A small piece of advice is to make sure you're motivated before diving in. Debugging a race condition, just as an example, can be quite involved and consume a lot of your time and energy to even reproduce.

ykonstant
5d ago
1 reply
But what is a good hobby project with a strong focus on concurrency that will not swamp a beginner to this topic?
peauc
5d ago
I started by writing a user interface that handled they keyboard events in a thread and communicated to the main thread using a message queue. IMO that's a good easy first step :)
rramadass
4d ago
1 reply
1) Foundations of Multithreaded, Parallel, and Distributed Programming by Gregory Andrews - https://www2.cs.arizona.edu/~greg/mpdbook/ This will give you a solid foundation in all aspects of concurrency.

2) The Art of Multiprocessor Programming by Herlihy, Shavit et al. - https://shop.elsevier.com/books/the-art-of-multiprocessor-pr... The classic must-study book.

Both the above are not language specific but do have examples in Java.

Cwizard
2d ago
I read the “The Art of Multiprocessor Programming” and I don’t recommend it. It is very theoretical. There is no mention of practical performance considerations on real hardware.

Large parts of the theory focus on lock-free and wait-free data structures. Which, while interesting, are not necessary for beginners.

another_twist
4d ago
Docs of java.util.concurrent would be my suggestion. And go straight into the wild and try to build a system that solves the billion rows challenge. You might want to truncate the input and start with a million row challenge first.

The cool stuff in concurrency is not having to deal with it imoand recognizing when its not essential. Also I hope you mean concurrency not parallelism.
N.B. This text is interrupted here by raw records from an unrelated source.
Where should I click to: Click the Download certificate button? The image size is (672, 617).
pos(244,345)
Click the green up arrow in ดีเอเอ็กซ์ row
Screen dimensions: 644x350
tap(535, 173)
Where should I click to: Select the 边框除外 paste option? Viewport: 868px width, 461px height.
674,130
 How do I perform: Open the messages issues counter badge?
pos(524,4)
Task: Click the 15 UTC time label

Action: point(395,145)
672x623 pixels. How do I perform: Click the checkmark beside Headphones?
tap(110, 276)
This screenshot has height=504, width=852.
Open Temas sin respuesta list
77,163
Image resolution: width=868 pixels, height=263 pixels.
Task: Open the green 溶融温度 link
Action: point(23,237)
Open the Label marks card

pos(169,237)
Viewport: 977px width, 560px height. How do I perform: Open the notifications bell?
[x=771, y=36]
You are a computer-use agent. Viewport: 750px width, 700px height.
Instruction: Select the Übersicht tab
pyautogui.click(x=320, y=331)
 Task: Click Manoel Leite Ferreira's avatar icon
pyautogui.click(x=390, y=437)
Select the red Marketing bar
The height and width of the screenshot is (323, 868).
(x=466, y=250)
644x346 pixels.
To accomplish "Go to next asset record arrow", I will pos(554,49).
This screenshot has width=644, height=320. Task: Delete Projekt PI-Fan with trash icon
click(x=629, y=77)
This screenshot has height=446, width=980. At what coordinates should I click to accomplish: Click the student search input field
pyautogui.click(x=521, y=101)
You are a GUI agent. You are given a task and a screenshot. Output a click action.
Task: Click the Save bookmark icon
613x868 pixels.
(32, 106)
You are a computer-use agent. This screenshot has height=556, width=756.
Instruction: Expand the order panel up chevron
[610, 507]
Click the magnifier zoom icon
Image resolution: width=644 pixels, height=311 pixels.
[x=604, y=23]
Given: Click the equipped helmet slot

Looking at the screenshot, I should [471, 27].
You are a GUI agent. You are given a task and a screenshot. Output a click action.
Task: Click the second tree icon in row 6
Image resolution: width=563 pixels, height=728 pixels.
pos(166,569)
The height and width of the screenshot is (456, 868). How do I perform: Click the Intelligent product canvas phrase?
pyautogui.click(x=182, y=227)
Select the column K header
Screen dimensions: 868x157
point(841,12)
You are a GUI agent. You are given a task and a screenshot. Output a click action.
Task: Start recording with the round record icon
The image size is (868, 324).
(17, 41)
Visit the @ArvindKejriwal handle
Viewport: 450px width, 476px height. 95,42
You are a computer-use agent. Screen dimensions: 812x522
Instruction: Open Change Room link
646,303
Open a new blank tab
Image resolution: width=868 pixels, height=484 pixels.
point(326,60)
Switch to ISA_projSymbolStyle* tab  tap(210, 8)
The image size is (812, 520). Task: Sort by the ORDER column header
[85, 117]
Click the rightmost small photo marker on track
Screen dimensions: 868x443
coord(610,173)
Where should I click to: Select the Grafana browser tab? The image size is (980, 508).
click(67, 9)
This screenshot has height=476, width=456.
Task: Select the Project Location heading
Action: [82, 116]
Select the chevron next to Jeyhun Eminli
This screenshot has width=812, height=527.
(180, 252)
The second one is a bit more manageable.

ashed96
4d ago
Once you've gone through the learning resources others shared, LeetCode has a dedicated concurrency section for hands-on practice: https://leetcode.com/problemset/concurrency/

(I actually authored a few of those problems - they cover the classic scenarios like producer-consumer, dining philosophers, etc.)

Rendello
5d ago
Everything I know is from desperately trying to parallelize my TIS-100 solutions.
sigmaprimus
5d ago
Brilliant.org?
notorious_pgb
4d ago
Do you know, deep down, what a thread is? What it actually is?

If not, I suggest reading this blog post: https://prettygoodblog.com/p/what-threads-are-part-2

(disclaimer: I wrote this)

Pooge
5d ago
Java Concurrency in Practice[1] has always been recommended by my colleagues. I'm about halfway through it and I think it makes the concepts pretty clear. Even if you move away from Java one day, I think the investment is not lost at all. Then you could ask your favorite LLM to create concurrency exercises once in a while to practice.

[1]: ISBN 978-0321349606

throwaway81523
5d ago
Read a book about OS's I guess. This should be good, an update of an earlier good book: https://www.os-book.com/OS10/

There was a Java-specific edition: https://www.os-book.com/OS8/os8j/index.html

liampulles
5d ago
Something I've built for myself (in Go) that has been extremely useful is a lib to read a CSV that delegates to n concurrent workers.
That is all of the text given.